- [WORK INSTRUCTIONS]
Copy out the items from the very first one through the line containing "Action: pos(63,34)". Switch every "Tap" to "Press" and leave everything else unchanged.

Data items
## Start

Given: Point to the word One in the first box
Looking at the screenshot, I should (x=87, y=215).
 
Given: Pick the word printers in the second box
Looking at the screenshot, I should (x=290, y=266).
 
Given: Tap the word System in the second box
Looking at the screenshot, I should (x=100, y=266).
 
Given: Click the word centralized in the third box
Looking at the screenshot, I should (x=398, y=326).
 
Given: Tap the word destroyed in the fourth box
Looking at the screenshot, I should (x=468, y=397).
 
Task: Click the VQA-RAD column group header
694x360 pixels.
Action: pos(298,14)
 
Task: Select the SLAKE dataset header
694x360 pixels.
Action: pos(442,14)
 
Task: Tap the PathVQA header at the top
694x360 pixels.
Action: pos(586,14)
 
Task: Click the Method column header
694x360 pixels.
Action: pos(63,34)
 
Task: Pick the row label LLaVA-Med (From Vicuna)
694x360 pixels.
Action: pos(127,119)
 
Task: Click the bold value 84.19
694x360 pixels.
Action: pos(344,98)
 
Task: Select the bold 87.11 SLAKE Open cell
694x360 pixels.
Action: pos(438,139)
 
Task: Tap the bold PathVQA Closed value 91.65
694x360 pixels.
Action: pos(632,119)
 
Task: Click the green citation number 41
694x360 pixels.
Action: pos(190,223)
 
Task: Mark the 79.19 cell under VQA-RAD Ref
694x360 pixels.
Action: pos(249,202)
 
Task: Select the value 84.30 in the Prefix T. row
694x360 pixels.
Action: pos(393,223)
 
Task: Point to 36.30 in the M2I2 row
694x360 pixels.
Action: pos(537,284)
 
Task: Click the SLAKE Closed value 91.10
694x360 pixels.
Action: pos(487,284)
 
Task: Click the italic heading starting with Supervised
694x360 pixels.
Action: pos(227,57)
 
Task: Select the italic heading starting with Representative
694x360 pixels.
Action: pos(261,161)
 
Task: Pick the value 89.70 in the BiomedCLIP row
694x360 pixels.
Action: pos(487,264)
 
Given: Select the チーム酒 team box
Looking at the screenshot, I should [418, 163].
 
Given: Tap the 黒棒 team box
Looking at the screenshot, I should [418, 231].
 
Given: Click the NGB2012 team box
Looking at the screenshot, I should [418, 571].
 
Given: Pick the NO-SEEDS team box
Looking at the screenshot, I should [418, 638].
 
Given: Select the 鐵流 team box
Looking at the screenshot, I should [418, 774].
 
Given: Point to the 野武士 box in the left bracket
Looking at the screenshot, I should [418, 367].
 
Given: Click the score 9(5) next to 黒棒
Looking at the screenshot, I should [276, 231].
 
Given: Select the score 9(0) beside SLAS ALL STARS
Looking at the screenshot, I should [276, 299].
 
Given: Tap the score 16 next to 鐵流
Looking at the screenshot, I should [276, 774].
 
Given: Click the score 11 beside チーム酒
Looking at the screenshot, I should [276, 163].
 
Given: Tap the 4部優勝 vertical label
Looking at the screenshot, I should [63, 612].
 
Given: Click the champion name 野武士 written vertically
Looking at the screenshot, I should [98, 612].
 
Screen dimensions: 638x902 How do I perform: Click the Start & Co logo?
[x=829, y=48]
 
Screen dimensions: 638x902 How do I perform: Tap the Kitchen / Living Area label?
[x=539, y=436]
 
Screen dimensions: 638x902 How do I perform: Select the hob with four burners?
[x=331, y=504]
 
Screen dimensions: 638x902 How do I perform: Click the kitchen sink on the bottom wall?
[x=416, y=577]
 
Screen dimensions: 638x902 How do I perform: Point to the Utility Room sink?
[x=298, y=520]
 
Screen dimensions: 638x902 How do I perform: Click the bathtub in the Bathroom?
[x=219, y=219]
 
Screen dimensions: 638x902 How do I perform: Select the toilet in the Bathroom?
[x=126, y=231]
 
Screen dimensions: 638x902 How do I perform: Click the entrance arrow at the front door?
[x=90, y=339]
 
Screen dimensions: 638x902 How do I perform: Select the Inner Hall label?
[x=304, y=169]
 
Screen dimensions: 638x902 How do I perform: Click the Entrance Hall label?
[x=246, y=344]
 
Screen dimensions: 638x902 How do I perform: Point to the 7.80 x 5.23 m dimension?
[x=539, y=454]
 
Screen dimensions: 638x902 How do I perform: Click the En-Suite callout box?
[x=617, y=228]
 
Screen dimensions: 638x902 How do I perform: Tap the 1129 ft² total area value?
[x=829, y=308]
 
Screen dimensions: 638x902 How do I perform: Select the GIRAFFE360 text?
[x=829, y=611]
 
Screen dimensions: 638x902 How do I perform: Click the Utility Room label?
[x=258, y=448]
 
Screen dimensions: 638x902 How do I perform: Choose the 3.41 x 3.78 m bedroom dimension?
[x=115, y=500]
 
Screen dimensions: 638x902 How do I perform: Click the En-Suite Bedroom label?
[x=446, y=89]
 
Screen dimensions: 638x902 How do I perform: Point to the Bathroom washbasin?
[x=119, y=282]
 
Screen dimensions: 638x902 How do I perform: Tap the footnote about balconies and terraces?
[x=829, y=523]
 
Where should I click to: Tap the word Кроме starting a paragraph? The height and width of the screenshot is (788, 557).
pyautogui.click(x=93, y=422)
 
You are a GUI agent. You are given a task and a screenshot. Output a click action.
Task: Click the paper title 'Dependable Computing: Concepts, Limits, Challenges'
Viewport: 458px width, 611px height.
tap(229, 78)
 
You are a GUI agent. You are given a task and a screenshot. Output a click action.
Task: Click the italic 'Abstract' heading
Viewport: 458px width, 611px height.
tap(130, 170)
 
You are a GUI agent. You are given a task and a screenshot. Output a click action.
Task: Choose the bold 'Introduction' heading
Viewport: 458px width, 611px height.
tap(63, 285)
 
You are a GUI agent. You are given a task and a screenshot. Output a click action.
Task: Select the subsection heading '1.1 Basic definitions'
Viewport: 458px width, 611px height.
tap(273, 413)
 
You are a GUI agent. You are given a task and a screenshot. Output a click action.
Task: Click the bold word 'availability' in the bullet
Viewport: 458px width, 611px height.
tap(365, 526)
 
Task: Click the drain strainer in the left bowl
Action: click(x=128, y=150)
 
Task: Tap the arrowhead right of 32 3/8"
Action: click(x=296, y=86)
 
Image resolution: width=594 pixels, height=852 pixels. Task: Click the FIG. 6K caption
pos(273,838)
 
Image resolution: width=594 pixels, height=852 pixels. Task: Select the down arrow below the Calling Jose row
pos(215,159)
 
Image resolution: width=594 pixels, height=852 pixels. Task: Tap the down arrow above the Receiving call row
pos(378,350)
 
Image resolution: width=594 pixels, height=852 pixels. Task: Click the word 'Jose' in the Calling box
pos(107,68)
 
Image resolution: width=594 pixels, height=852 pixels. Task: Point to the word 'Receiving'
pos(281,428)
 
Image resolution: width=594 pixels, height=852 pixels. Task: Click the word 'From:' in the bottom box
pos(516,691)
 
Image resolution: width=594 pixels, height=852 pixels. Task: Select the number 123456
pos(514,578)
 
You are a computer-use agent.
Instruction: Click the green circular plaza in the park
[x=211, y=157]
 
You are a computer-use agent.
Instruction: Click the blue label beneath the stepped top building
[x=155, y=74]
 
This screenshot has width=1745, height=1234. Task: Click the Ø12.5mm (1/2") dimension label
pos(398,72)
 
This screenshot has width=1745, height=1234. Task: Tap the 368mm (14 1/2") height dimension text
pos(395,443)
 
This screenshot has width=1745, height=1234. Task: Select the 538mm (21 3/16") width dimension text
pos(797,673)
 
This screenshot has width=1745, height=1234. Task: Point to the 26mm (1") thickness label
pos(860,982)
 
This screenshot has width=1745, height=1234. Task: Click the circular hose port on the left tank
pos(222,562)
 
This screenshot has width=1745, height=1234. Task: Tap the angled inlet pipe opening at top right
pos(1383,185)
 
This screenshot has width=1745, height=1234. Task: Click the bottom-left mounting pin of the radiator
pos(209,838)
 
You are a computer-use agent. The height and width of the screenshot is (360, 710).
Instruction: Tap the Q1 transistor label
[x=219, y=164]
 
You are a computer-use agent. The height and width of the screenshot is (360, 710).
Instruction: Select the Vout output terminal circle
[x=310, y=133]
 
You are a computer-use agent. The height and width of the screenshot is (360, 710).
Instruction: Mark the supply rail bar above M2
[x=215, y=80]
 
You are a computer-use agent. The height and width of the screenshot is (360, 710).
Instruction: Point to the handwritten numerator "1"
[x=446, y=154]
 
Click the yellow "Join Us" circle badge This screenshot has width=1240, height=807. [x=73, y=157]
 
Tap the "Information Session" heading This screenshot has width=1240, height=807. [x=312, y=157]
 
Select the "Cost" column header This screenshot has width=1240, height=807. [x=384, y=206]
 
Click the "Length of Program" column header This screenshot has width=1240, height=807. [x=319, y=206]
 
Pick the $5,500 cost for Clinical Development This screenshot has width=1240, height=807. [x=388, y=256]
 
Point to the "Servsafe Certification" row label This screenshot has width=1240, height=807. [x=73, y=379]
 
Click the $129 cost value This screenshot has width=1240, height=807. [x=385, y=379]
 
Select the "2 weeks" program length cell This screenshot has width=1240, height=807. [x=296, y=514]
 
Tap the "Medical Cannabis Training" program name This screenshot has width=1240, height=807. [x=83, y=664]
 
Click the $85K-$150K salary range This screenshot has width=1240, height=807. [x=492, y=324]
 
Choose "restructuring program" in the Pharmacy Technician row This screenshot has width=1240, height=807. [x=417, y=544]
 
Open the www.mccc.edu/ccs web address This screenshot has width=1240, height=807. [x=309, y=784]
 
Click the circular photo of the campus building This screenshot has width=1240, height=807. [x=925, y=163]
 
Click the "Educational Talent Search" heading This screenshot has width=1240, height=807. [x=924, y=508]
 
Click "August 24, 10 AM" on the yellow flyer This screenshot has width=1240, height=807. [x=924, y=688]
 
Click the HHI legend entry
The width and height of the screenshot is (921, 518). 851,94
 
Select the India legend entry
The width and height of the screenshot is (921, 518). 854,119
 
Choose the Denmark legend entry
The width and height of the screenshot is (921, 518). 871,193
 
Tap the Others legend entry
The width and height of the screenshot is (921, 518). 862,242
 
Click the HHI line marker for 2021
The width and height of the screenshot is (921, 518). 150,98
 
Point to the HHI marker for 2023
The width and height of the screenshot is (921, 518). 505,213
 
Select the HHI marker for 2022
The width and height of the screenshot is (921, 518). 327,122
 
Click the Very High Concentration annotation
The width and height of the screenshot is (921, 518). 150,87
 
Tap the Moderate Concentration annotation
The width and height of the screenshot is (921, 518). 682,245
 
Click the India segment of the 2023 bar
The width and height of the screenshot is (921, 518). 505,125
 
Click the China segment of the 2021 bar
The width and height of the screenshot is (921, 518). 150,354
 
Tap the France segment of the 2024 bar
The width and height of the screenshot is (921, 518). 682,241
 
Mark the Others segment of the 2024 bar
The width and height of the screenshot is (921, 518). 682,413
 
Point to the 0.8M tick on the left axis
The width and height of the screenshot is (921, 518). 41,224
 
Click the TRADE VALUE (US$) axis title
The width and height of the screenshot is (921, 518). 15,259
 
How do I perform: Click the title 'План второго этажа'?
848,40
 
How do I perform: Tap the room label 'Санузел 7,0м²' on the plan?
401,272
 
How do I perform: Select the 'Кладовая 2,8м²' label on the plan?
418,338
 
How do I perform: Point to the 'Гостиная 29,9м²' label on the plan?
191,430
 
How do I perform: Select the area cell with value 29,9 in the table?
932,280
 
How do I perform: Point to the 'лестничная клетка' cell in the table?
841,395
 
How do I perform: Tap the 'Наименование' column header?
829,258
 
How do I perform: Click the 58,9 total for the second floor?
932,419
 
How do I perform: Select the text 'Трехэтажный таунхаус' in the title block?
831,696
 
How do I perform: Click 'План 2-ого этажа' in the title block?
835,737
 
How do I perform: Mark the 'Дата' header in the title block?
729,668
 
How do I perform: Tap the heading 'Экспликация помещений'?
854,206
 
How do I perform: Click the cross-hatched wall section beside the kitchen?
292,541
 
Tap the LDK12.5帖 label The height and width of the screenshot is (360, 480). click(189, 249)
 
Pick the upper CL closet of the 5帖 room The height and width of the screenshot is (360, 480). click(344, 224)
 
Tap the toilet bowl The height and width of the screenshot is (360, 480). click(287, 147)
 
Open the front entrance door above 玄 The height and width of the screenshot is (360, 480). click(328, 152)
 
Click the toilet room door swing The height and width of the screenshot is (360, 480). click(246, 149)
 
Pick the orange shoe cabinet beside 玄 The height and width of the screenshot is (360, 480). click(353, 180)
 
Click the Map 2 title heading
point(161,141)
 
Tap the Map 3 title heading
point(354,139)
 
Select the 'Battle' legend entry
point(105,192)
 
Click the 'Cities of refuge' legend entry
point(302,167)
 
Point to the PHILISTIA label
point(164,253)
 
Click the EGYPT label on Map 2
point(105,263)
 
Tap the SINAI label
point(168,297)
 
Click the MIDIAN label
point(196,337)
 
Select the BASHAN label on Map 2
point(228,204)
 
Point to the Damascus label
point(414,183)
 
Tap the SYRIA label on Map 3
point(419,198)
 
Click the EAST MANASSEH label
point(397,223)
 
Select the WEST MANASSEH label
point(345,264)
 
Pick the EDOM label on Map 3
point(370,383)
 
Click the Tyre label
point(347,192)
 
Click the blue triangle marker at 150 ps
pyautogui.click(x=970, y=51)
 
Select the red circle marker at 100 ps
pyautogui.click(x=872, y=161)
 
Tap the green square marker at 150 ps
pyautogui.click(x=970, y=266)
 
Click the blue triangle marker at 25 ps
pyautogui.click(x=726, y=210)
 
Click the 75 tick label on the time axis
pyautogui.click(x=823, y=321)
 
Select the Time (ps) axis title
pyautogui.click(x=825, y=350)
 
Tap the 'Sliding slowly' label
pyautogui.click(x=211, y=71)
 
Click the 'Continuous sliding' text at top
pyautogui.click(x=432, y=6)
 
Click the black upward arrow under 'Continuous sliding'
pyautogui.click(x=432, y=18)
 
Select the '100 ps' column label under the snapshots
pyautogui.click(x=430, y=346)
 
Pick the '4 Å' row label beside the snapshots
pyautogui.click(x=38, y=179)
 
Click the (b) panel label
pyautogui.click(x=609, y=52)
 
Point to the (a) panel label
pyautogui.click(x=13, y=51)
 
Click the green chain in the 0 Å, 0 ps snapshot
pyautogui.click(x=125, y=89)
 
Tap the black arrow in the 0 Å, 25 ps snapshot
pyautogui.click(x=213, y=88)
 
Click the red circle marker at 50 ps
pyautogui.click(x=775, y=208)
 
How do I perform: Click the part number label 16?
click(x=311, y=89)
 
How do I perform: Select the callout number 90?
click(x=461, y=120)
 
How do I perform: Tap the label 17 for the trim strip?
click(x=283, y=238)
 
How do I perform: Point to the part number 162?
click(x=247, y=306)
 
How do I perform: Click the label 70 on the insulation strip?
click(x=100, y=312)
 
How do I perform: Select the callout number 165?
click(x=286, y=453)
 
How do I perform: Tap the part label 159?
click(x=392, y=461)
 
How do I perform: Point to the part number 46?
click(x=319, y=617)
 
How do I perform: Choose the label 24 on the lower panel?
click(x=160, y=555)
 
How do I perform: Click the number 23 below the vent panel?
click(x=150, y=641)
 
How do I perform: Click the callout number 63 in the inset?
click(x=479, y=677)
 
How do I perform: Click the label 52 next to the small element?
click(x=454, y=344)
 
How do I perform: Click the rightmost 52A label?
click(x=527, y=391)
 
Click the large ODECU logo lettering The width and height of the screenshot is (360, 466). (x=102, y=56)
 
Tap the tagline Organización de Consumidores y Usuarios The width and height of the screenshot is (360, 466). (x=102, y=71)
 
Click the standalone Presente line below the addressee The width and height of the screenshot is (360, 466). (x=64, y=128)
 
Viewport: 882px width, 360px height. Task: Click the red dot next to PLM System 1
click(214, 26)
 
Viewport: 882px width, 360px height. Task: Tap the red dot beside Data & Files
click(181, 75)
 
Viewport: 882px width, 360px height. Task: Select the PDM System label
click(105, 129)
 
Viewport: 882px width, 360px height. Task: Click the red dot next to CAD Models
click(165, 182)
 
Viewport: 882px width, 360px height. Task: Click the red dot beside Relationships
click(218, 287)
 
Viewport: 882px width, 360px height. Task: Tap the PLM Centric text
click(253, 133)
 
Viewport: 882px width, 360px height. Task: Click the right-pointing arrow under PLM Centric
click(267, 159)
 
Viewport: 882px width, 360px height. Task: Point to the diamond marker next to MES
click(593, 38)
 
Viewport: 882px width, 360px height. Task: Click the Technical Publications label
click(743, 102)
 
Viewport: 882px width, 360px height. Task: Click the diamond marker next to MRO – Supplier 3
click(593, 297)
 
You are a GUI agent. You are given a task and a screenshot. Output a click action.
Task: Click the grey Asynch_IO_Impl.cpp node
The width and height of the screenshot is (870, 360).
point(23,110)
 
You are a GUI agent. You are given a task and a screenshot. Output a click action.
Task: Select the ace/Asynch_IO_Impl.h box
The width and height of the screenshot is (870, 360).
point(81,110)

## End

- [IN RESPONSE]
Given: Point to the word One in the first box
Looking at the screenshot, I should (x=87, y=215).
 
Given: Pick the word printers in the second box
Looking at the screenshot, I should (x=290, y=266).
 
Given: Press the word System in the second box
Looking at the screenshot, I should (x=100, y=266).
 
Given: Click the word centralized in the third box
Looking at the screenshot, I should (x=398, y=326).
 
Given: Press the word destroyed in the fourth box
Looking at the screenshot, I should (x=468, y=397).
 
Task: Click the VQA-RAD column group header
694x360 pixels.
Action: pos(298,14)
 
Task: Select the SLAKE dataset header
694x360 pixels.
Action: pos(442,14)
 
Task: Press the PathVQA header at the top
694x360 pixels.
Action: pos(586,14)
 
Task: Click the Method column header
694x360 pixels.
Action: pos(63,34)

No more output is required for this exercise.